Oh, Lumi memang sangat senang. Terlebih ia berhasil menggigit leher pembantu sialan yang tadi membicarakannya saat dia berusaha membekuk Lumi dengan bantuan dua satpam yang dipanggilnya.

Meski pada akhirnya ia harus kembali diikat dan disuntik dengan obat penenang, rasanya sepadan. Ia merasa luar biasa puas bisa melampiaskan kekesalan.

Entah berapa banyak dosis penenang yang masuk ke tubuhnya, badan Lumi terasa lumpuh saat terbangun dari tidur panjang. Hal pertama yang dilihatnya saat membuka mata adalah wajah kuyu Iron yang berdiri di sisi ranjang masih dengan setelan kerja langkah yang sudah kusut.

Ada ekspresi kecewa dalam raut wajahnya yang entah bagaimana membuat perut Lumi melilit. Apa Iron kecewa padanya karena membuat kekacauan dan sama sekali tak menunjukkan kesembuhan?

Kalau pun benar demikian, apa peduli Lumi? Toh, memang ini yang diinginkannya.

Memalingkan muka karena muak melihat ekspresi kecewa itu, Lumi berusaha mengubah posisi tidurnya sebelum kemudian sadar bahwa tubuhnya masih diikat. Sial.

Sesaat kemudian, bunyi pintu dibuka terdengar, disusul suara lembut seorang wanita yang begitu familier. Tapi otak Lumi yang memang sedikit bermasalah dan diperparah dengan obat-obat yang dikonsumsi membuat ia kesulitan mencari dalam ruang memori.

Menoleh, bibir Lumi makin rapat terkatup saat menemukan sosok cantik berhijab lebar berdiri di sisi ranjang yang lain dengan nampan berisi semangkuk bubur dan segelas susu.

Dia ... Nisa. Perempuan dengan sifat yang nyaris sama seperti Cinta. Wanita ramah yang dulu menjadi tetangganya saat masih tinggal di rumah kumuh di awal pernikahan sebagai bentuk hukuman dari Iron atas kelicikannya.
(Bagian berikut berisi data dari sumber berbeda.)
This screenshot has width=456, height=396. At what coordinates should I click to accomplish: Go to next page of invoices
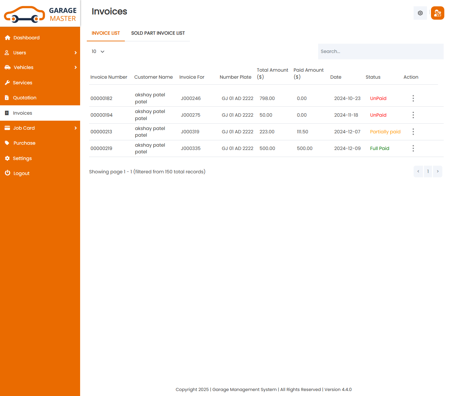(x=437, y=171)
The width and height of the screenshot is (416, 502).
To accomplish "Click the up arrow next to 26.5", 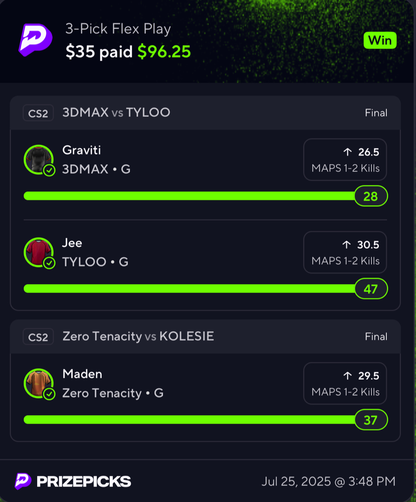I will 348,152.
“Assalamualaikum, Mbak Lumi,” sapanya dengan suara yang masih selembut dalam ingatan sang lawan bicara.

Dia yang selalu sabar dalam kemelaratan dan tak pernah melepas senyum setiap kali bertegur sapa dengan makhluk lainnya. Benar, makhluk lain, bukan hanya manusia lain. Sebaik itu.

Alih-alih menjawab, Lumi menelan ludah untuk membasahi kerongkongannya yang kerontang.

Meletakkan nampan di atas nakas, Nisya duduk di sisi ranjang dan bertanya, “Coba tebak, saya sama siapa?”

Lumi tetap diam dan hanya menatap Nisya, meneliti setiap detail wajah seseorang yang dulu tak pernah bosan memasakkannya makanan.

Tak mendapat tanggapan, Nisya hanya mengangkat bahu sebelum kemudian mengambil sesuatu dari kaki nakas. “Taraaa ... kejutan!”

Kurung kawat berukuran kecil. Terdapat kucing hitam di dalamnya dengan mata sewarna emas yang membulat menatap Aluminia, membuatnya teringat kucing lain yang pernah dimiliki beberapa tahun lalu.

Namun Lumi tahu itu bukan Catty. Catty kucing dewasa, kalau pun hidup, sekarang dia sudah pasti hampir mati mengingat usianya. Sedang kucing yang Nisya bawa masih sangat kecil. Kecil sekali. Mungkin Nisya hanya ingin menghiburnya dengan membawakan kucing lain yang persis Catty.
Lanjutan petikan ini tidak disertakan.